Una exguerrillera lava ropa en un campamento de normalización, en Guavire, el 14 de junio de 2017. Credit Raúl Arboleda/Agence France-Presse
Hay armas. En la vida colombiana hay armas: policías muy pertrechados en las calles, custodios en edificios públicos y privados, retenes del ejército cada pocos kilómetros de ruta. Hay armas: por todas partes hay armas salvo aquí. "¿Qué va a ser de nosotros, ahora, sin las armas?

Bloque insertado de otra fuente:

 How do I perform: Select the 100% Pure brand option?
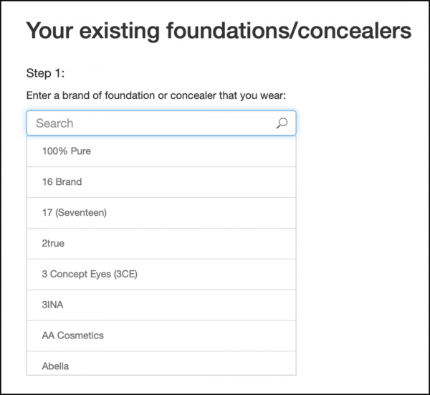[161, 151]

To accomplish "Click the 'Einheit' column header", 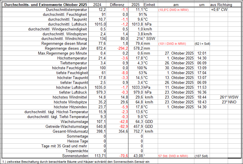I will click(x=149, y=5).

Yo no sé. ¿Usted sabe?", se pregunta uno de los guerrilleros de las Fuerzas Armadas Revolucionarias de Colombia desarmados recientemente, en la nota del periodista Martín Caparrós para el diario New York Times. https://www.nytimes.com/es/2017/07/21/la-guerra-desarmada-farc-colombia/
Y la nota sigue con la brillante pluma del cronista argentino: "Aquí, en el departamento del Cauca, suroeste del país, entre montañas verdes, yace una de las 26 zonas en las que siete mil excombatientes de las Farc avanzan hacia la vida civil a paso casi vivo. Aquí, como en cada campamento, los ex acaban de completar la entrega de sus armas a la ONU: miles de fusiles, pistolas, granadas, morteros y minas que un día serán metal fundido, monumentos. Y ahora los ex se sienten raros, no se hallan.

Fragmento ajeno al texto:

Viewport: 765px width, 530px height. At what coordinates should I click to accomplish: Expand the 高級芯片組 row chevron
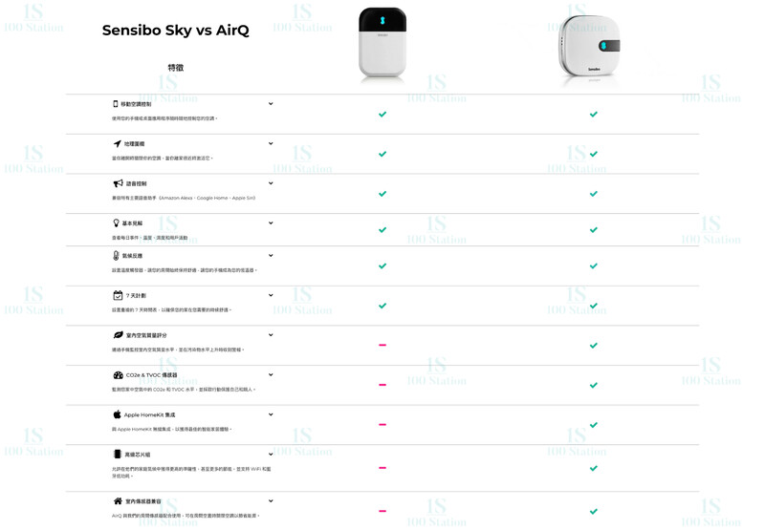(271, 455)
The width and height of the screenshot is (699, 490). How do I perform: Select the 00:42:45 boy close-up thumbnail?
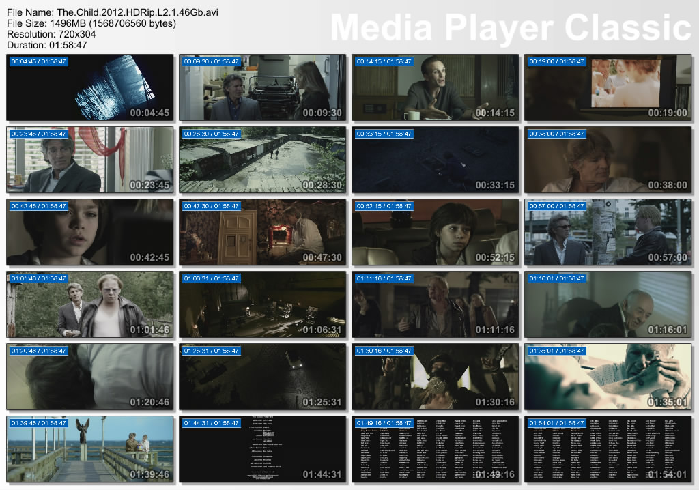click(90, 232)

"Para muchos de nosotros el arma era como la esposa. Yo conozco a varios que lloraron cuando tuvieron que entregarla", dice Daniel, y se ríe. Daniel es un Tintín moreno: bajo, robusto, cara ancha, la mirada sonriente. Daniel —por su seguridad, en esta historia no habrá apellidos— se fue a la guerrilla a sus 16: tenía una novia, problemas con el padre de la novia, un hermano guerrillero y prefirió ese escape. Fue hace casi dos décadas: en ese tiempo peleó muchos combates, caminó muchas selvas, esquivó muchas bombas; le sacaron una bala de la espalda y le dejaron una en el brazo derecho. En ese tiempo su hermano murió en combate, su novia en una emboscada, tantos amigos y compañeros en encuentros, ataques, delaciones".
—¿Qué extrañas de esos años?
—Nada. La guerra es pura mierda, nada para extrañar. A estas horas, cuando estábamos allá, era la hora en que empezaban a caer las bombas.
—¿Y ahora, en cambio, duermes tranquilo? (le pregunta Caparrós a un exguerrillero)
—No. El que estuvo en una guerra nunca va a dormir tranquilo. Y si sigues teniendo un enemigo, menos.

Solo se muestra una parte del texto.